Menangis adalah manusiawi dan itu yang kau ekspresi kan dari lubuk hati yang ter dalam di wajahmu dan gerak gerik mu. Aku merasakan dan sangat merasakan gejolak hati mu saat itu, karena aku pun pernah merasakannya sekitar tiga tahun silam di tinggalkan pendamping hidup istri tercinta.Â
Jadi, saya anjurkan menangislah dan menangislah hingga air mata mu kering. Disaat seperti itu, kau akan lebih menyadari bahwa hidup kita memang punya keterbatasan dan ada kuasa yang lebih dasyat dalam hidup ini yaitu kuasa Allah SWT.
Wahai Pengembara yang romantis, aku tau persis pasti kau ingat puisi yang pernah kau tulis buat sang Flamboyan di tahun 1975 lalu.

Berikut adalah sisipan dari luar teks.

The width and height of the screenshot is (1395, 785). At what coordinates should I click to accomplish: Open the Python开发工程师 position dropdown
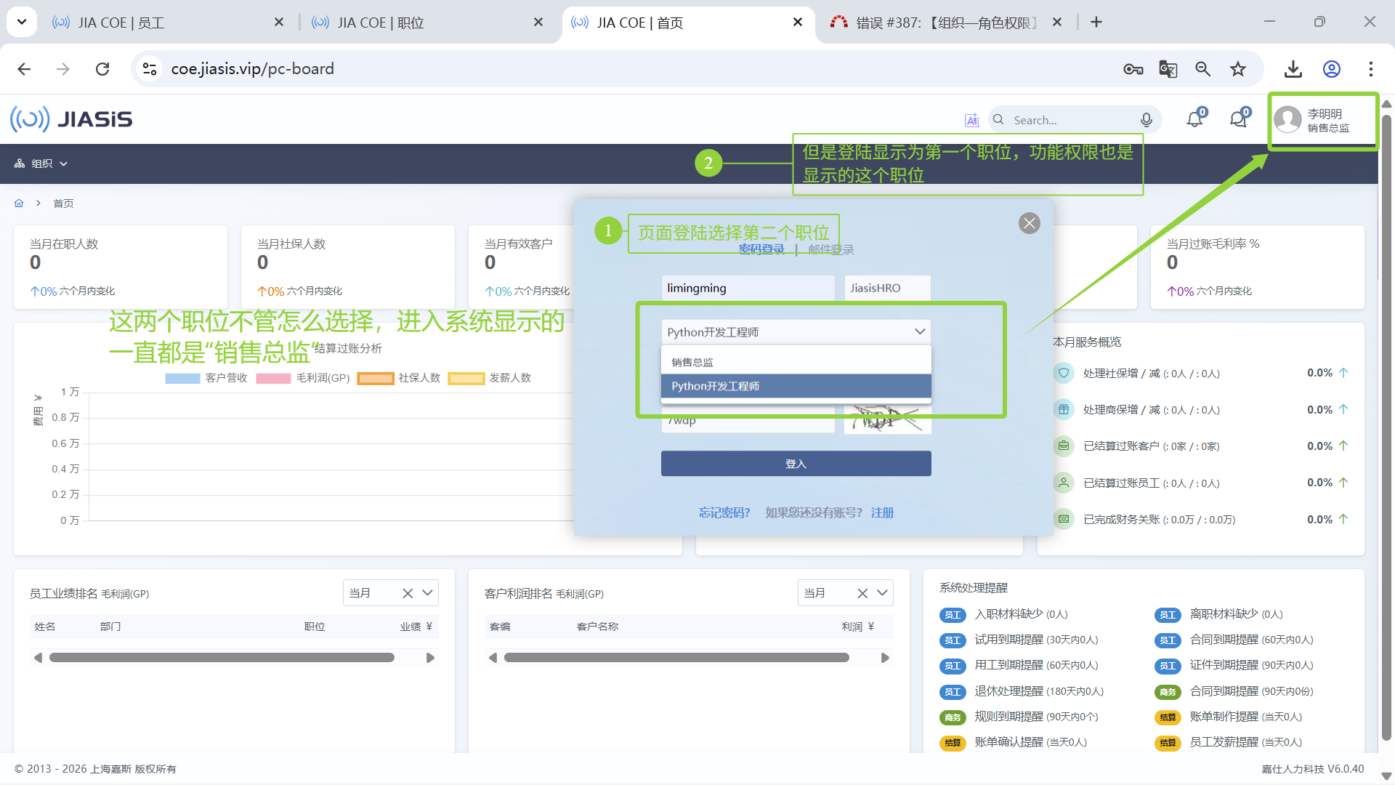pos(796,332)
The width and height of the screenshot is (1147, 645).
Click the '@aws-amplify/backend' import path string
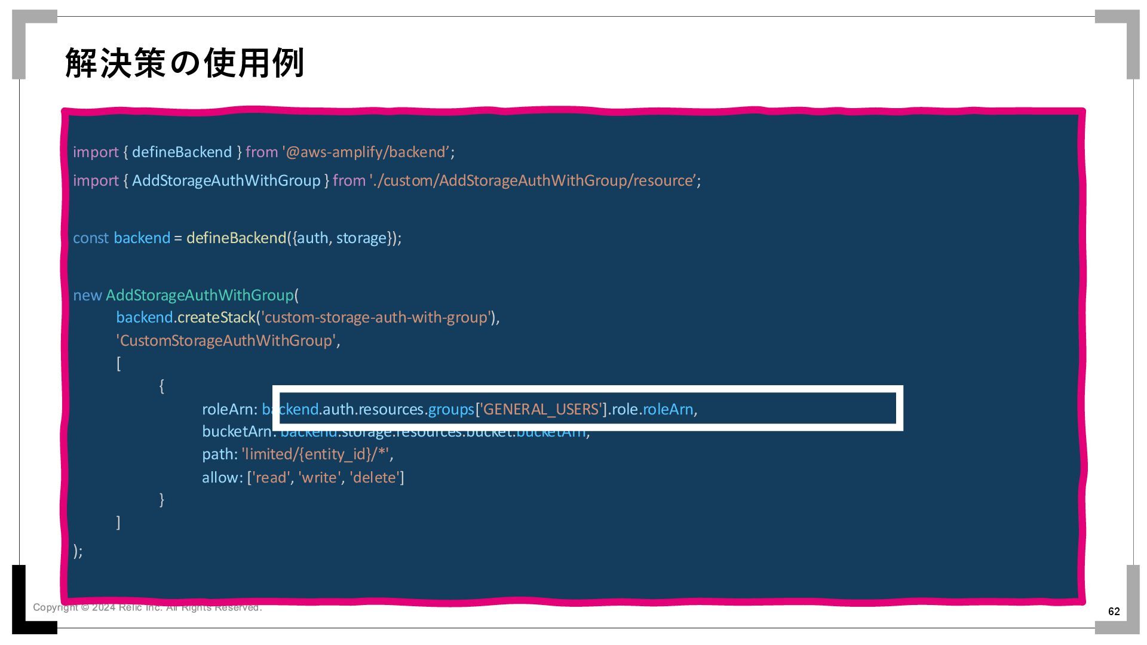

Aku cuplikan se bait puisi "jika bunga mu jatuh berguguran dalam semerbak wangi sinar pesona, kau ucapkan selamat datang pada pengembara ber pedati tua yang tak henti berucap bahagia", di awal pusimu kau tulis "kembang merah di ujung kota" dan "flamboyan, kau lah yang kurindukan". Semua itu pasti kau ingat dan tetap membekas sebagai nostalgia indah masa teruna, wahai pengembara.
Kau pasti ingat foto jadul ini..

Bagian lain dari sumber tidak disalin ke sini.